Le Sopwith 1 1/2 Strutter n’est pas un Morane-Saulnier ‘stricto sensu’ mais la firme de Puteaux en a construit plus de 250 exemplaires parmi les 4 797 construits en France à partir de 1916. Ce biplan à moteur rotatif Clerget de 130 ch, utilisé notamment pour le bombardement qui a succédé aux Farman et Voisin en 1917 et devant l’insuccès des bombardiers proposés par les constructeurs français. Un appareil assez fin car doté d’aérofreins. L’association Memorial Flight qui l’a restauré après l’avoir récupéré dans le fond d’un hangar ne connaît pas précisément son histoire mais il porte le numéro de construction 2897.
La réplique du Morane-Saulnier Type H construite par l’Amicale Jean-Baptiste Salis sous la direction de Jean Salis, avec les calculs de l’ingénieur Roland Payen, et réalisée par Marcel Bellencontre, René Ducalet, et les bénévoles de l’association. Equipé d’un authentique moteur rotatif Le Rhône 9C de 80 ch lubrifié à l’huile de ricin, il a participé en 2011 à la célébration à Tarbes du centenaire de Morane-Saulnier.

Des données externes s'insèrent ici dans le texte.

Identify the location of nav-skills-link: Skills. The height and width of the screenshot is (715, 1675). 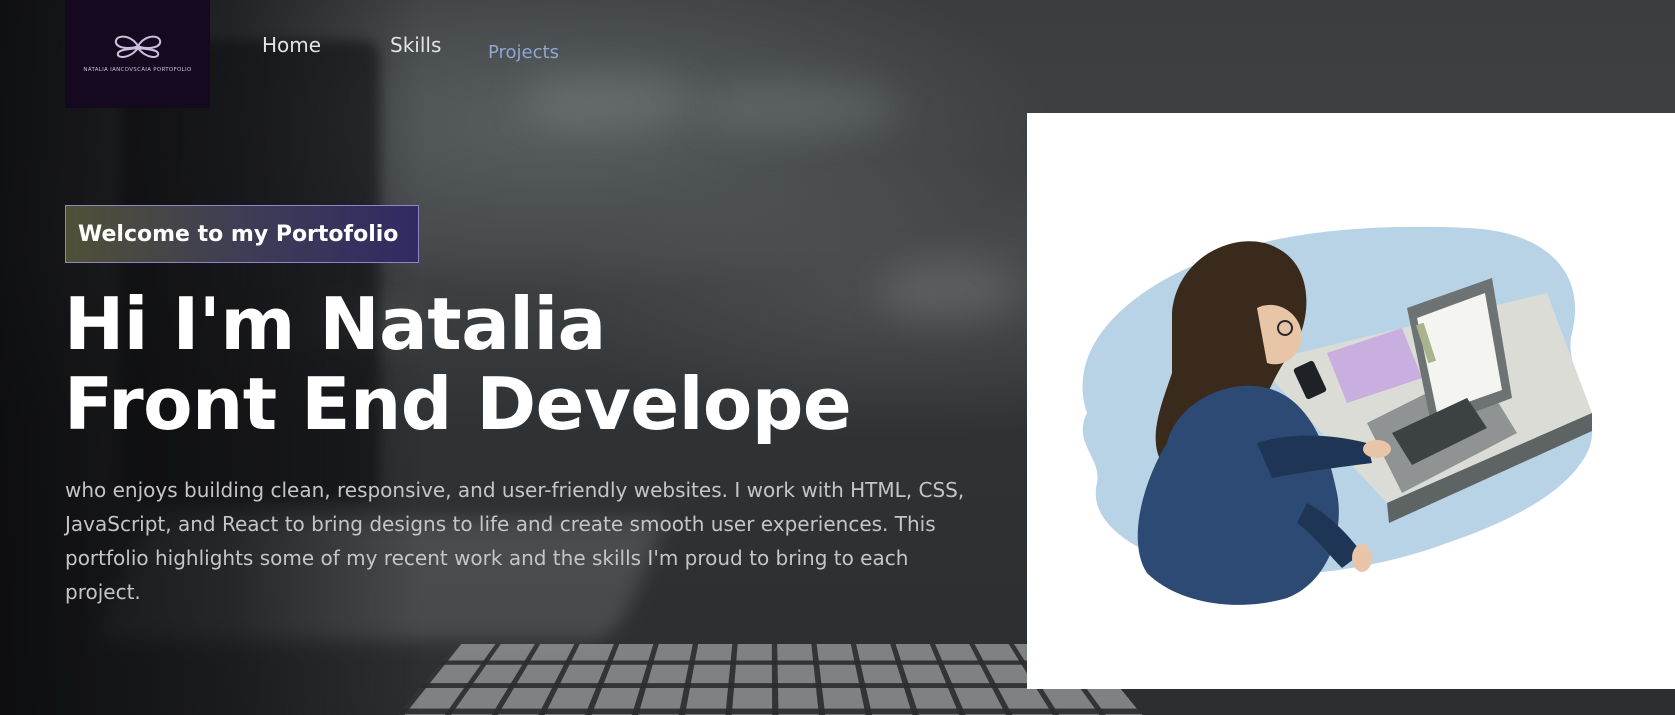
(416, 45).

Le Morane-Saulnier Type AI, un MS 29, de l’Association Memorial Flight

Lancé en 1917 comme chasseur alternatif au Spad XIII dont le moteur V8 Hispano-Suiza refroidi par liquide connaissait des difficultés de mise au point, le Morane AI a été construit à près de 1 000 exemplaires en deux versions le MS 27 à une mitrailleuse avec moteur Gnome de 120 ch et le MS 29 à deux mitrailleuses équipé du moteur Gnome monosoupape de 160 ch. Avion réputé très agile, avec ailerons équilibrés, il équipe quatre escadrilles en ont été équipées début 1918 (156, 158, 160 et 161). Un pilote américain de la 156, le Lieutenant David Putnam, a remporté à son bord 6 victoires dont une homologuée début 1918. Retiré du front avec la standardisation du Spad XIII en juin 1918, les types AI sont remotorisés avec des moteurs de Gnome de 120 ch ou Clerget de 130 ch et connaissent une nouvelle carrière comme MS 30 dans les écoles de formation à la chasse comme celle de Pau et au sein de l’école de perfectionnement du corps expéditionnaire américain installée à Issoudun. C’est là qu’a la fin du conflit, en janvier 1919, le major Temple N. Joyce, enchaîne 300 loopings à la suite devant le général Pershing pour montrer la solidité du MS. Il deviendra par la suite l’agent de Morane-Saulnier aux Etats-Unis. Après la guerre les avions des surplus de guerre sont exportés dans de nombreux pays (Belgique, Japon, Pérou, Pologne, URSS) ou sont vendus à des écoles de pilotage civiles comme celle de l’as Charles Nungesser et bien sûr l’école de pilotage à Villacoublay. C’est la monture attitrée d’Alfred Fronval, le chef-pilote Morane-Saulnier, premier champion du monde de voltige à Zurich en 1927, qui forme la même année la « patrouille tricolore » avec Jean-Baptiste Salis (le fondateur de la Ferté-Alais) et Charles Robin.

Ce modèle, n°1567, est l’un des deux exemplaires originaux de l’association Memorial Flight. Celle-ci a a entrepris de le restaurer au standard du type MS 29, avec double mitrailleuse et équipé du Gnome Monosoupape de 160 ch.

1 réflexion sur « Visite au Musée Volant Salis : Collection Morane-Saulnier »

  1. Avatar de F Morane

    Merci pour cette belle annonce; je vais en faire part à la famille qui s’empressera sans doute d’aller voir la collection. Très amicalement

    Françoise Morane; un de mes petits fils s’appelle Léon Morane et était allé voir les machines à Tarbes.